*Source data*.
+ + +

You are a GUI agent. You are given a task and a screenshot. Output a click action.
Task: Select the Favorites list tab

+ + +

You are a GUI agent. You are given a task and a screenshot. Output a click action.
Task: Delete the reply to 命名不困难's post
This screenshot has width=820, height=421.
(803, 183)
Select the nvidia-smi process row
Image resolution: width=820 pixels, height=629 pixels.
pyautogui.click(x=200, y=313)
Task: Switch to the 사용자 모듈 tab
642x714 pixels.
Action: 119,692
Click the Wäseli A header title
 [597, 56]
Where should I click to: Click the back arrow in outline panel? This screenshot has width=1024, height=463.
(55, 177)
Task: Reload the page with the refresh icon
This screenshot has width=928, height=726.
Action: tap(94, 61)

+ + +

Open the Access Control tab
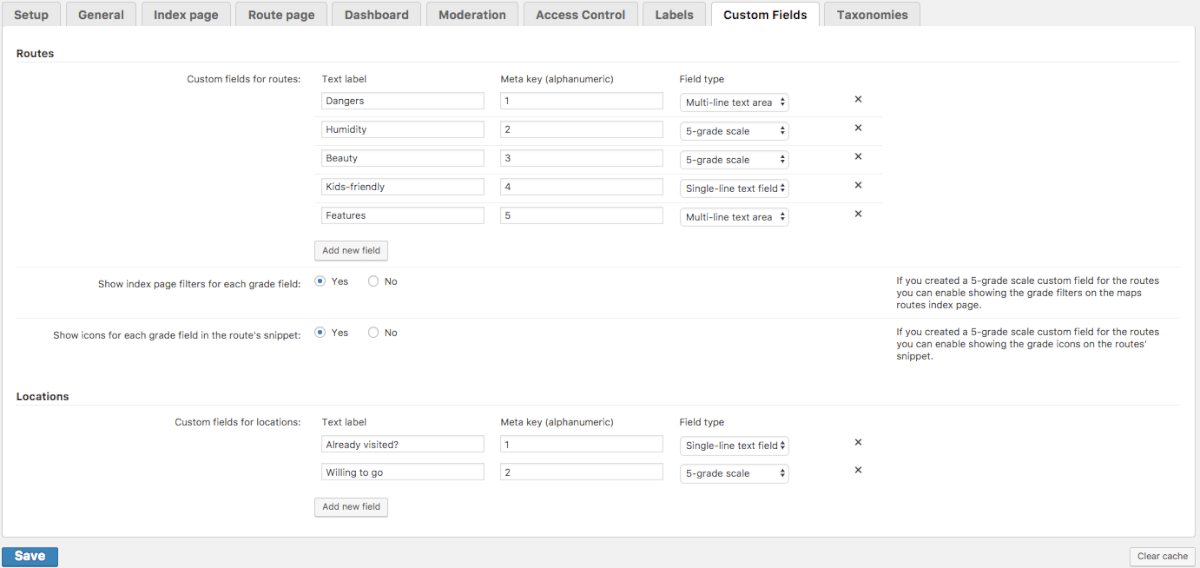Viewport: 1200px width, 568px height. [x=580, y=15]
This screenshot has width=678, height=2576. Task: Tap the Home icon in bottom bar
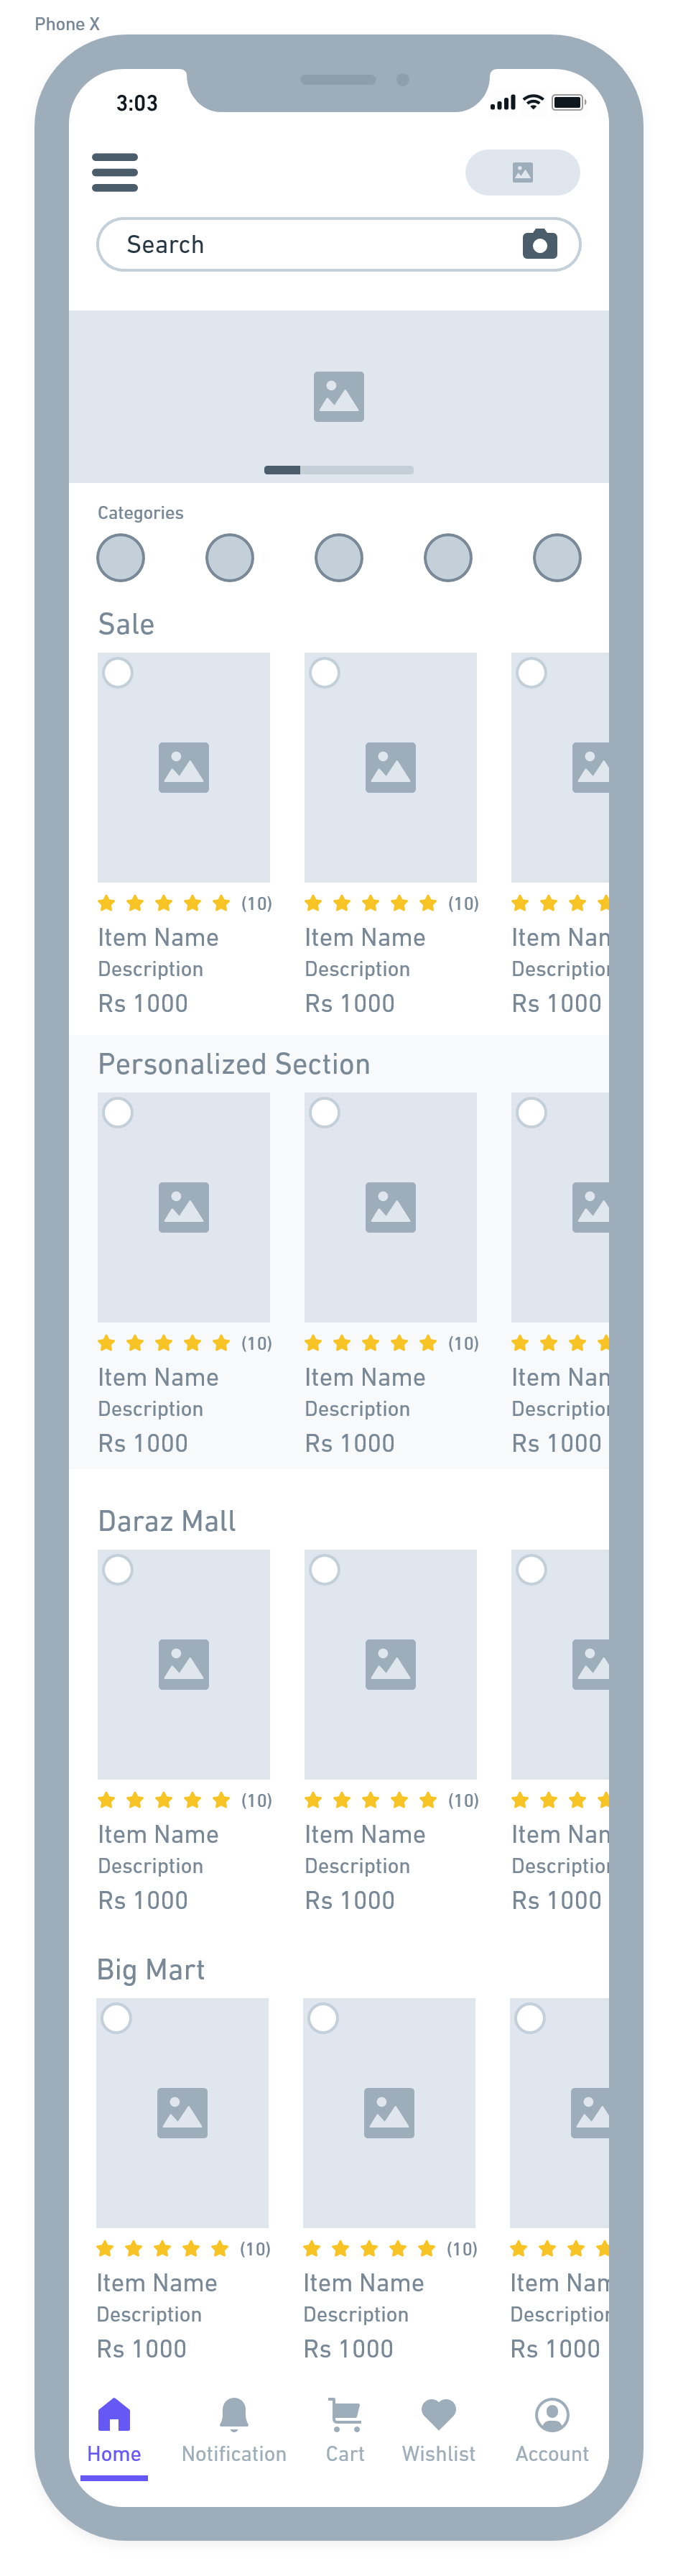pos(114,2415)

+ + +

What lines of the material above contain "Select"? Return each of them.

*Solution to the exercise*.
Task: Select the Favorites list tab
Select the nvidia-smi process row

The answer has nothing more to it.